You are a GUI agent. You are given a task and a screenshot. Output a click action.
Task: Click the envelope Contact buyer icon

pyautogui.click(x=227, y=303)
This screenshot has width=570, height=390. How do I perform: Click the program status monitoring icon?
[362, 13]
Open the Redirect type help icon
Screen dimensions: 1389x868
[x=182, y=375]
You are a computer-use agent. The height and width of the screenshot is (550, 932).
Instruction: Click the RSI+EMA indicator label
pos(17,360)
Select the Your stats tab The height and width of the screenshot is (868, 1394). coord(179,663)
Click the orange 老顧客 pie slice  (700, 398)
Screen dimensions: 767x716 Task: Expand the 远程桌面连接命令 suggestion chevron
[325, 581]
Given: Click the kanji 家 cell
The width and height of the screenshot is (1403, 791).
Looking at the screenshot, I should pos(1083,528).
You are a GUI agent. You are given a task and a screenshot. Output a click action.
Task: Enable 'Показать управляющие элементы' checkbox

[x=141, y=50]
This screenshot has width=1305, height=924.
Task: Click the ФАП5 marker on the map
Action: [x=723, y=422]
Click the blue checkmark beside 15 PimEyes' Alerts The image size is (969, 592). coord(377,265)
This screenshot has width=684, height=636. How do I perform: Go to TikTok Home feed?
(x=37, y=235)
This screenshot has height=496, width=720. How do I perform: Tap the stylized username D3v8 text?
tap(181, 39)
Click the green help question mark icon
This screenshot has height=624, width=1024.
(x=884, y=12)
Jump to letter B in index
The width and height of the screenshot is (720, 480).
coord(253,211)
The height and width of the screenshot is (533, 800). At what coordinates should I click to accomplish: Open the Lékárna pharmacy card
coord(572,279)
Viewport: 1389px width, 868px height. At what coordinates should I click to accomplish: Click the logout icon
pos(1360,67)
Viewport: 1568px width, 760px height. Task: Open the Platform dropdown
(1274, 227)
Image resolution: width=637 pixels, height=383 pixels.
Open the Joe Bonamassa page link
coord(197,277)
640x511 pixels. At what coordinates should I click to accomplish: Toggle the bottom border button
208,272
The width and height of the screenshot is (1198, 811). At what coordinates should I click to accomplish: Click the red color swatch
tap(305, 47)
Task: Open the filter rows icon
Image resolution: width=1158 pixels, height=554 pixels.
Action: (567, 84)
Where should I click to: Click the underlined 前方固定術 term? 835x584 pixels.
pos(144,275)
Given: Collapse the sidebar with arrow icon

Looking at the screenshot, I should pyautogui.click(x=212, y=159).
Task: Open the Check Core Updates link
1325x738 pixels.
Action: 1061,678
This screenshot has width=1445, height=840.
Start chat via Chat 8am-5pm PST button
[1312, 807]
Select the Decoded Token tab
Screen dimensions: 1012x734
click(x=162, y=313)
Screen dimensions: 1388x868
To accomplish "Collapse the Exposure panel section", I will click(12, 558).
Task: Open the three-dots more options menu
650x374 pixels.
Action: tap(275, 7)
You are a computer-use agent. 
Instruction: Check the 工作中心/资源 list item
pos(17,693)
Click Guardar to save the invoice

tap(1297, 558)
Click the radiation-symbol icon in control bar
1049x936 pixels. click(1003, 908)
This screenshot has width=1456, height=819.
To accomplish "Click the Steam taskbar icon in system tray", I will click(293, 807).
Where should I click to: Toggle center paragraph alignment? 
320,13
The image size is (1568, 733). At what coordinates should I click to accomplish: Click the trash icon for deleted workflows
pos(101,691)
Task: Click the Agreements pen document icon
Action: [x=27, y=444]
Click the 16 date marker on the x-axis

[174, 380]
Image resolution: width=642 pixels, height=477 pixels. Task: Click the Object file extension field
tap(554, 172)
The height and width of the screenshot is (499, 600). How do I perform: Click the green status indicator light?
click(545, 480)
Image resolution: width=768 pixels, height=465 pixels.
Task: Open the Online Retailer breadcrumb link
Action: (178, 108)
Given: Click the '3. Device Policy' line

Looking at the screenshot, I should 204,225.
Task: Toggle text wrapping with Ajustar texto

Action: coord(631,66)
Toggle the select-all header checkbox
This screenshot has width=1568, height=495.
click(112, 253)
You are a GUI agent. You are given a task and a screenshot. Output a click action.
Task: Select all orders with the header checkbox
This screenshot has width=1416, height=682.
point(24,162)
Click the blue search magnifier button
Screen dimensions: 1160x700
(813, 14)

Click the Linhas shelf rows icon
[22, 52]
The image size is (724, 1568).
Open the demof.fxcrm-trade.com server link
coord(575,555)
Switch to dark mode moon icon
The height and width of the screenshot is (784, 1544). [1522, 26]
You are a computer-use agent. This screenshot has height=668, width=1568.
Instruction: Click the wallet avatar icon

=-=-=-=-=

Exercise instructions: Can you output every line of the data above as a Markdown table with two columns, Number and Line, numbering the rows and leaving out blank lines?

Answer in full:
| Number | Line |
|---|---|
| 1 | You are a GUI agent. You are given a task and a screenshot. Output a click action. |
| 2 | Task: Click the envelope Contact buyer icon |
| 3 | pyautogui.click(x=227, y=303) |
| 4 | This screenshot has width=570, height=390. How do I perform: Click the program status monitoring icon? |
| 5 | [362, 13] |
| 6 | Open the Redirect type help icon |
| 7 | Screen dimensions: 1389x868 |
| 8 | [x=182, y=375] |
| 9 | You are a computer-use agent. The height and width of the screenshot is (550, 932). |
| 10 | Instruction: Click the RSI+EMA indicator label |
| 11 | pos(17,360) |
| 12 | Select the Your stats tab The height and width of the screenshot is (868, 1394). coord(179,663) |
| 13 | Click the orange 老顧客 pie slice  (700, 398) |
| 14 | Screen dimensions: 767x716 Task: Expand the 远程桌面连接命令 suggestion chevron |
| 15 | [325, 581] |
| 16 | Given: Click the kanji 家 cell |
| 17 | The width and height of the screenshot is (1403, 791). |
| 18 | Looking at the screenshot, I should pos(1083,528). |
| 19 | You are a GUI agent. You are given a task and a screenshot. Output a click action. |
| 20 | Task: Enable 'Показать управляющие элементы' checkbox |
| 21 | [x=141, y=50] |
| 22 | This screenshot has width=1305, height=924. |
| 23 | Task: Click the ФАП5 marker on the map |
| 24 | Action: [x=723, y=422] |
| 25 | Click the blue checkmark beside 15 PimEyes' Alerts The image size is (969, 592). coord(377,265) |
| 26 | This screenshot has width=684, height=636. How do I perform: Go to TikTok Home feed? |
| 27 | (x=37, y=235) |
| 28 | This screenshot has height=496, width=720. How do I perform: Tap the stylized username D3v8 text? |
| 29 | tap(181, 39) |
| 30 | Click the green help question mark icon |
| 31 | This screenshot has height=624, width=1024. |
| 32 | (x=884, y=12) |
| 33 | Jump to letter B in index |
| 34 | The width and height of the screenshot is (720, 480). |
| 35 | coord(253,211) |
| 36 | The height and width of the screenshot is (533, 800). At what coordinates should I click to accomplish: Open the Lékárna pharmacy card |
| 37 | coord(572,279) |
| 38 | Viewport: 1389px width, 868px height. At what coordinates should I click to accomplish: Click the logout icon |
| 39 | pos(1360,67) |
| 40 | Viewport: 1568px width, 760px height. Task: Open the Platform dropdown |
| 41 | (1274, 227) |
| 42 | Image resolution: width=637 pixels, height=383 pixels. |
| 43 | Open the Joe Bonamassa page link |
| 44 | coord(197,277) |
| 45 | 640x511 pixels. At what coordinates should I click to accomplish: Toggle the bottom border button |
| 46 | 208,272 |
| 47 | The width and height of the screenshot is (1198, 811). At what coordinates should I click to accomplish: Click the red color swatch |
| 48 | tap(305, 47) |
| 49 | Task: Open the filter rows icon |
| 50 | Image resolution: width=1158 pixels, height=554 pixels. |
| 51 | Action: (567, 84) |
| 52 | Where should I click to: Click the underlined 前方固定術 term? 835x584 pixels. |
| 53 | pos(144,275) |
| 54 | Given: Collapse the sidebar with arrow icon |
| 55 | Looking at the screenshot, I should pyautogui.click(x=212, y=159). |
| 56 | Task: Open the Check Core Updates link |
| 57 | 1325x738 pixels. |
| 58 | Action: 1061,678 |
| 59 | This screenshot has width=1445, height=840. |
| 60 | Start chat via Chat 8am-5pm PST button |
| 61 | [1312, 807] |
| 62 | Select the Decoded Token tab |
| 63 | Screen dimensions: 1012x734 |
| 64 | click(x=162, y=313) |
| 65 | Screen dimensions: 1388x868 |
| 66 | To accomplish "Collapse the Exposure panel section", I will click(12, 558). |
| 67 | Task: Open the three-dots more options menu |
| 68 | 650x374 pixels. |
| 69 | Action: tap(275, 7) |
| 70 | You are a computer-use agent.  |
| 71 | Instruction: Check the 工作中心/资源 list item |
| 72 | pos(17,693) |
| 73 | Click Guardar to save the invoice |
| 74 | tap(1297, 558) |
| 75 | Click the radiation-symbol icon in control bar |
| 76 | 1049x936 pixels. click(1003, 908) |
| 77 | This screenshot has width=1456, height=819. |
| 78 | To accomplish "Click the Steam taskbar icon in system tray", I will click(293, 807). |
| 79 | Where should I click to: Toggle center paragraph alignment?  |
| 80 | 320,13 |
| 81 | The image size is (1568, 733). At what coordinates should I click to accomplish: Click the trash icon for deleted workflows |
| 82 | pos(101,691) |
| 83 | Task: Click the Agreements pen document icon |
| 84 | Action: [x=27, y=444] |
| 85 | Click the 16 date marker on the x-axis |
| 86 | [174, 380] |
| 87 | Image resolution: width=642 pixels, height=477 pixels. Task: Click the Object file extension field |
| 88 | tap(554, 172) |
| 89 | The height and width of the screenshot is (499, 600). How do I perform: Click the green status indicator light? |
| 90 | click(545, 480) |
| 91 | Image resolution: width=768 pixels, height=465 pixels. |
| 92 | Task: Open the Online Retailer breadcrumb link |
| 93 | Action: (178, 108) |
| 94 | Given: Click the '3. Device Policy' line |
| 95 | Looking at the screenshot, I should 204,225. |
| 96 | Task: Toggle text wrapping with Ajustar texto |
| 97 | Action: coord(631,66) |
| 98 | Toggle the select-all header checkbox |
| 99 | This screenshot has width=1568, height=495. |
| 100 | click(112, 253) |
| 101 | You are a GUI agent. You are given a task and a screenshot. Output a click action. |
| 102 | Task: Select all orders with the header checkbox |
| 103 | This screenshot has width=1416, height=682. |
| 104 | point(24,162) |
| 105 | Click the blue search magnifier button |
| 106 | Screen dimensions: 1160x700 |
| 107 | (813, 14) |
| 108 | Click the Linhas shelf rows icon |
| 109 | [22, 52] |
| 110 | The image size is (724, 1568). |
| 111 | Open the demof.fxcrm-trade.com server link |
| 112 | coord(575,555) |
| 113 | Switch to dark mode moon icon |
| 114 | The height and width of the screenshot is (784, 1544). [1522, 26] |
| 115 | You are a computer-use agent. This screenshot has height=668, width=1568. |
| 116 | Instruction: Click the wallet avatar icon |